Each religion has expropriated the other’s sites, building an alternative memory on top of it, or where that was not possible, by profaning them. When the Crusaders took the city, they converted al-Aqsa mosque’s prayer niche into a urinal and slaughtered the city’s Jewish and Muslim population. With the rise of Zionism, when Jews demanded greater ritual rights at the Western Wall, Muslims countered by converting the narrow alleyway into a public thoroughfare where animals and irreverent passers-by would disrupt prayer services. Human excrement was repeatedly smeared across the sacred wall. Of the 70,000 Jewish graves on the Mount of Olives, only 20,000 remain, the Jordanians having destroyed the remainder, along with most of the synagogues in the Jewish quarter of the Old City. The Christianities--Greek and Russian Orthodox, Latin Catholics, Copts, Syrian Jacobites, Armenians and a host of others--who all recognize the divinity of Christ, don’t recognize each other. In 1964, for example, the Greek Orthodox refused Pope Paul VI’s request to pray at “their” church in Bethlehem marking their common Savior’s birthplace. Sacred sites, Elon shows, are battlefields that reflect and react back on the political conflicts between kingdoms and states.

While Elon eloquently treats Jerusalem, the Muslim city at the periphery of different kingdoms, he does not treat Jerusalem, the Palestinians’ national capital. There are no memories of Palestinian poets, writers and politicians. Elon is writing in the midst of the intifada , the most profound event in Palestinian history since the revolt of 1936-1939 when the Palestinian Arabs rose against both British rule and Zionist ambition, a conflict which gave rise to the first partition plans and hence legitimacy for the new Jewish state.

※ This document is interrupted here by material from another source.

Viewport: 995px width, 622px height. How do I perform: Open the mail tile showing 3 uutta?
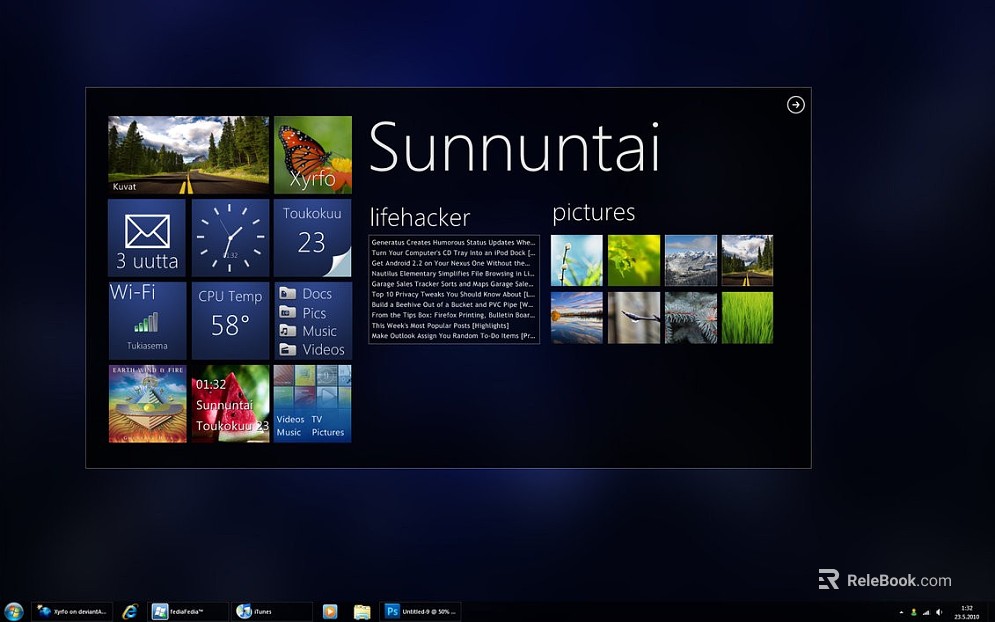(147, 238)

Elon does not tell us that the first Palestinian national congress was held in Jerusalem; that the first protests against Zionist immigration and organized violence against Zionist settlement was launched from Jerusalem; that the PLO--over Jordan’s objection--held its foundational convention on the margins of the Jordanian municipality on the Mount of Olives; and that today, the political directorate of the intifada operates from Jerusalem. Jerusalem is still the symbolic and political center of the Palestinian nation. By building the new Jerusalem as a “united” island of Israeli sovereignty, the Israelis helped make it so.

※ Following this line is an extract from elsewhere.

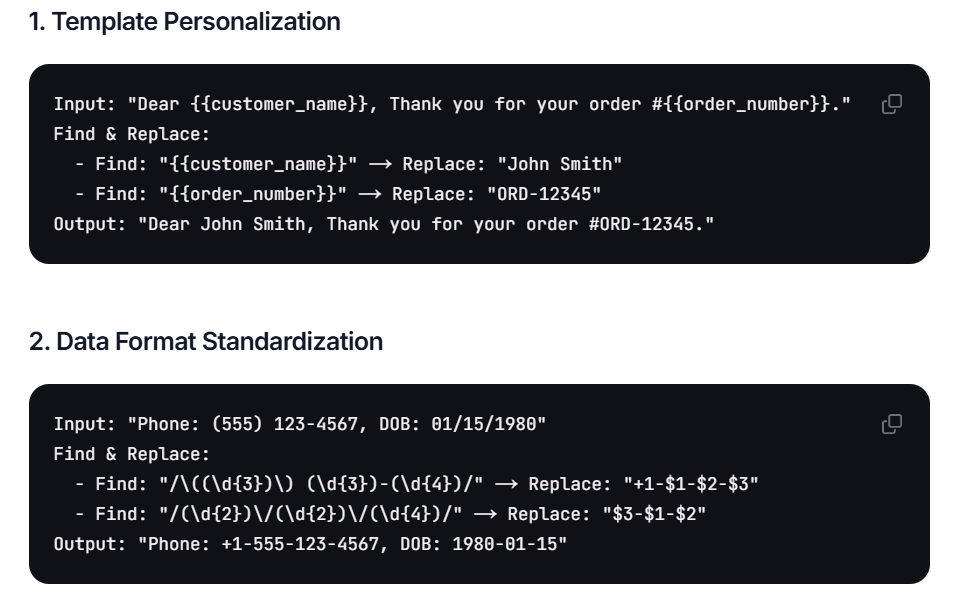Click the "1. Template Personalization" heading
Viewport: 969px width, 608px height.
184,21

This is an unfortunate omission. For Elon is right--the peoples of Jerusalem mirror each other. Jerusalem’s role in Palestinian history contains a grim lesson. In the early years, Palestinians built their nationalist movement from Jerusalem, from the Islamic hierarchy centered at the Noble Sanctuary enclosing the Dome of the Rock and al-Aqsa Mosque. They politicized Islam, using the sacred sites to mobilize their people and to engage the enemy. This policy divided their nation and created a debilitating civil war that sent thousands of Palestinians to their graves and hundreds of their best men and women into exile. It blinded them to the opportunities of international diplomacy and Realpolitik , so that Hajj Amin al-Husayni, the Mufti of Jerusalem, even rejected the kind of Palestinian state which the PLO can no longer demand today.

Unlike most Israelis, Elon is willing to entertain the legitimacy of the Palestinian claim to Jerusalem. But, like most, he cannot confront the Palestinian memory of Jerusalem. It is not that he doesn’t see the problem. He does. The Israelis treated the Palestinian declaration of an independent state with Jerusalem as its capital in late 1988 as a non-event. Elon writes, “There was an unexpected irony in the fact that Jews, who owed their present prominence in Jerusalem to their extraordinary memory of their own past, were now counting on the Arabs to forget theirs.” But in the same way that Palestinians have refused to confront Jewish memory, in the end, Elon cannot share Jerusalem’s ground. In the body of the text, the Palestinians remain Muslims or Arabs, Jerusalem remains Zion, and Zion remains his.